Generally speaking, "social constructionism" is a metaphor that attempts to capture the way Burke viewed the nature of the world and the function of language therein. It suggests that symbols, terms, and language form the building blocks, the bricks and mortar, of the structures of our collective life. We employ symbols that construct our social realities, similar to the way a contractor employs the materials and labor that construct a house. Consequently, the realities we face are not inherent in nature but are built up discursively and can therefore be reconstructed as we alter our discursive practices.7

The social construction metaphor positions Burke's philosophical out-look in terms that are familiar to us, though not necessarily familiar to him. That is to say, the label of social constructionist is recent, and it comes not from Burke's work but from intellectual developments after he wrote the bulk of his corpus.8 We apply it to him retroactively, meshing together his intellectual milieu with our own.
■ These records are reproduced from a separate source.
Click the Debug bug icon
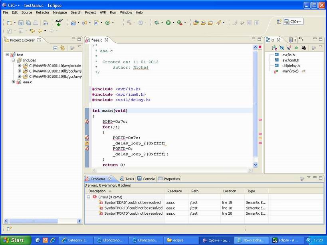Screen dimensions: 327x245 tap(157, 23)
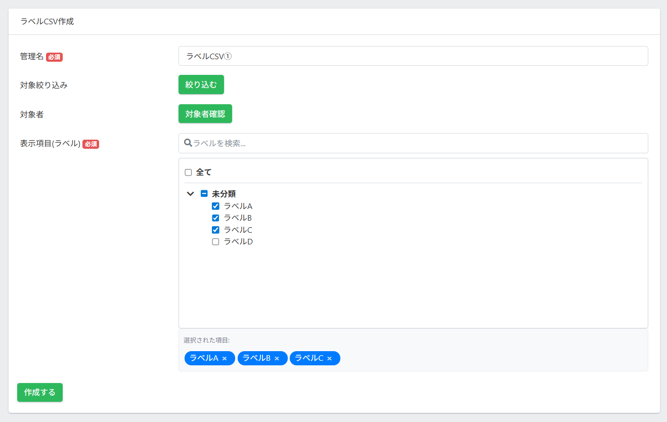Click the ラベルD text in the tree list
The height and width of the screenshot is (422, 667).
pyautogui.click(x=238, y=242)
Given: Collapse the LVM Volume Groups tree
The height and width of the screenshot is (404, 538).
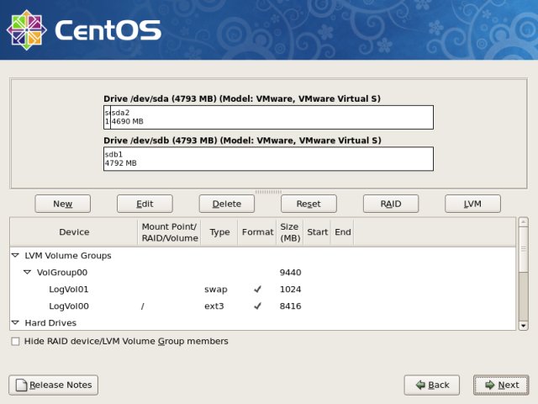Looking at the screenshot, I should (15, 255).
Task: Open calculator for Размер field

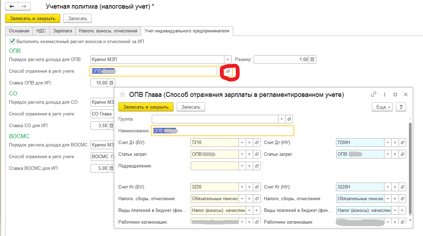Action: pyautogui.click(x=312, y=60)
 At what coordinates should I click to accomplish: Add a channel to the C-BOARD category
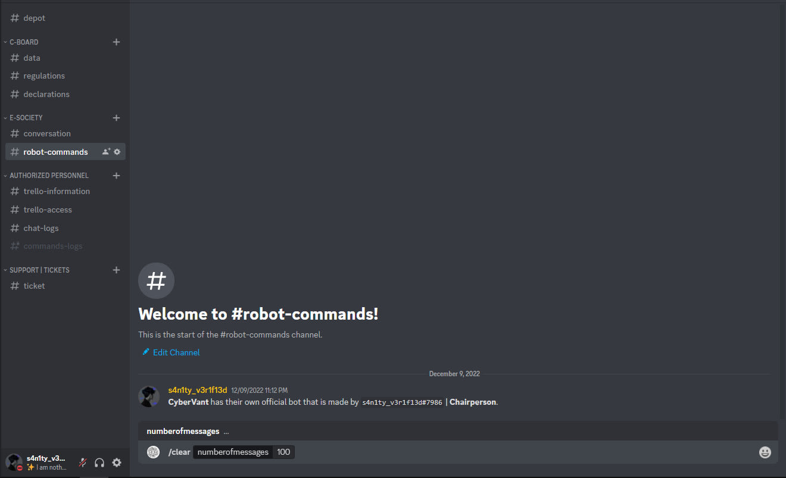pos(117,42)
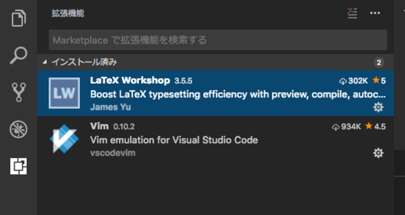405x215 pixels.
Task: Open the Debug view icon
Action: click(x=18, y=129)
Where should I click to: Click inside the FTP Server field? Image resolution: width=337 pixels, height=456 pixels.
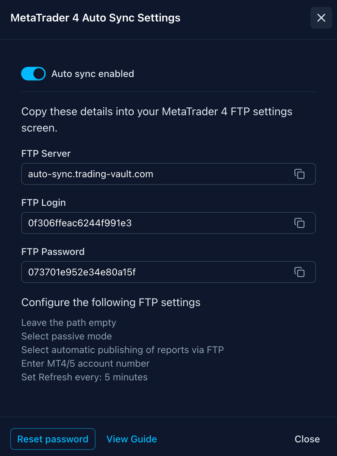(x=153, y=174)
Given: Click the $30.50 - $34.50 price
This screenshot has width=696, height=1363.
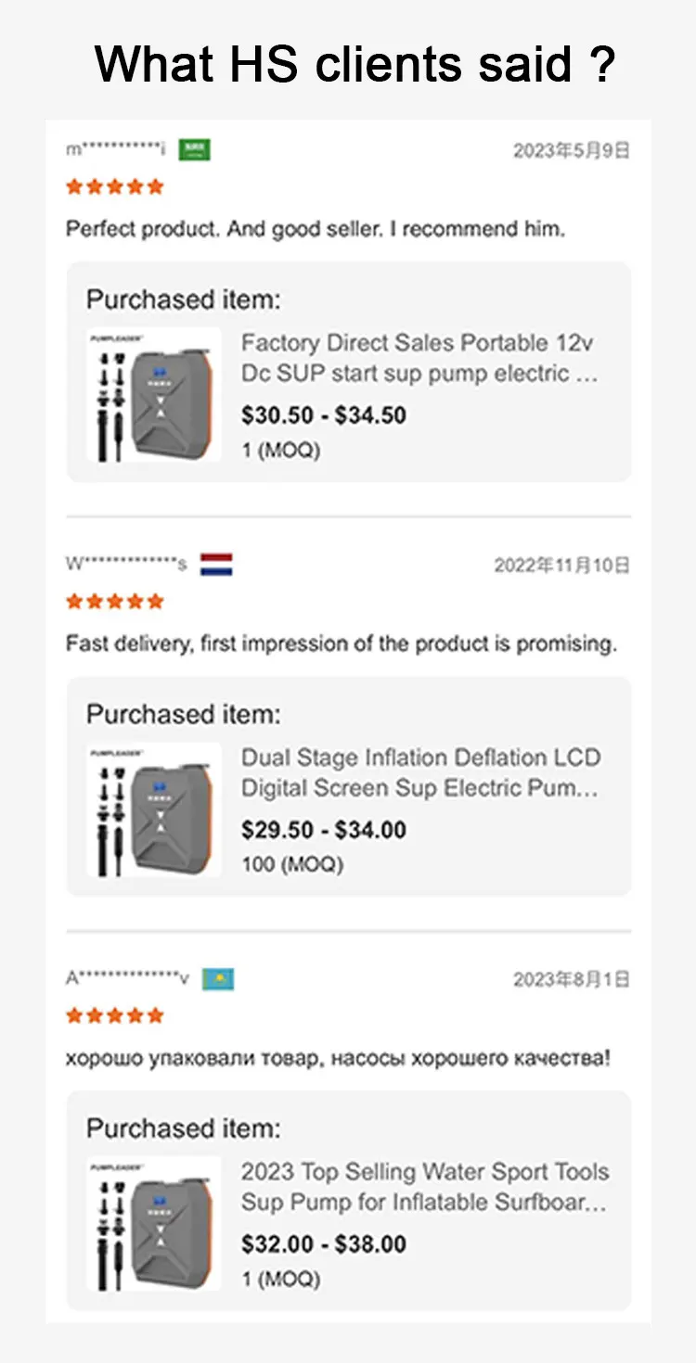Looking at the screenshot, I should [324, 415].
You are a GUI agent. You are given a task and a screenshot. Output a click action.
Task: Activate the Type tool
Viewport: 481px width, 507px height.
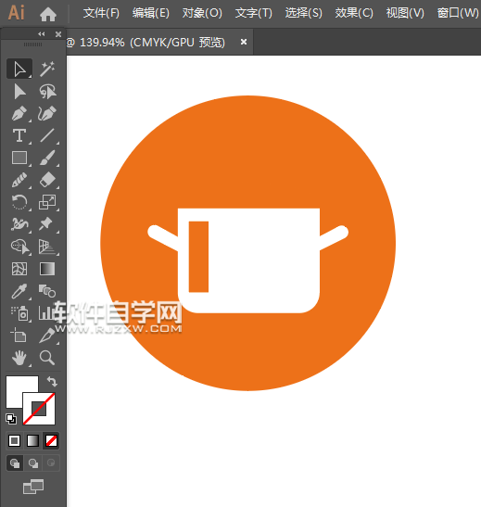click(19, 135)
And as Ian Hacking reminds us, "The phrase has become code. If you use it favorably, you deem yourself rather radical. If you trash the phrase, you declare that you are rational, reasonable, and respectable."9

Labeling Burke a social constructionist wraps his thought in a current metaphor, merging his perspective with a vocabulary that was not part of his project. While such a merger is not necessarily a bad thing—to some degree the process is inevitable10—a certain danger...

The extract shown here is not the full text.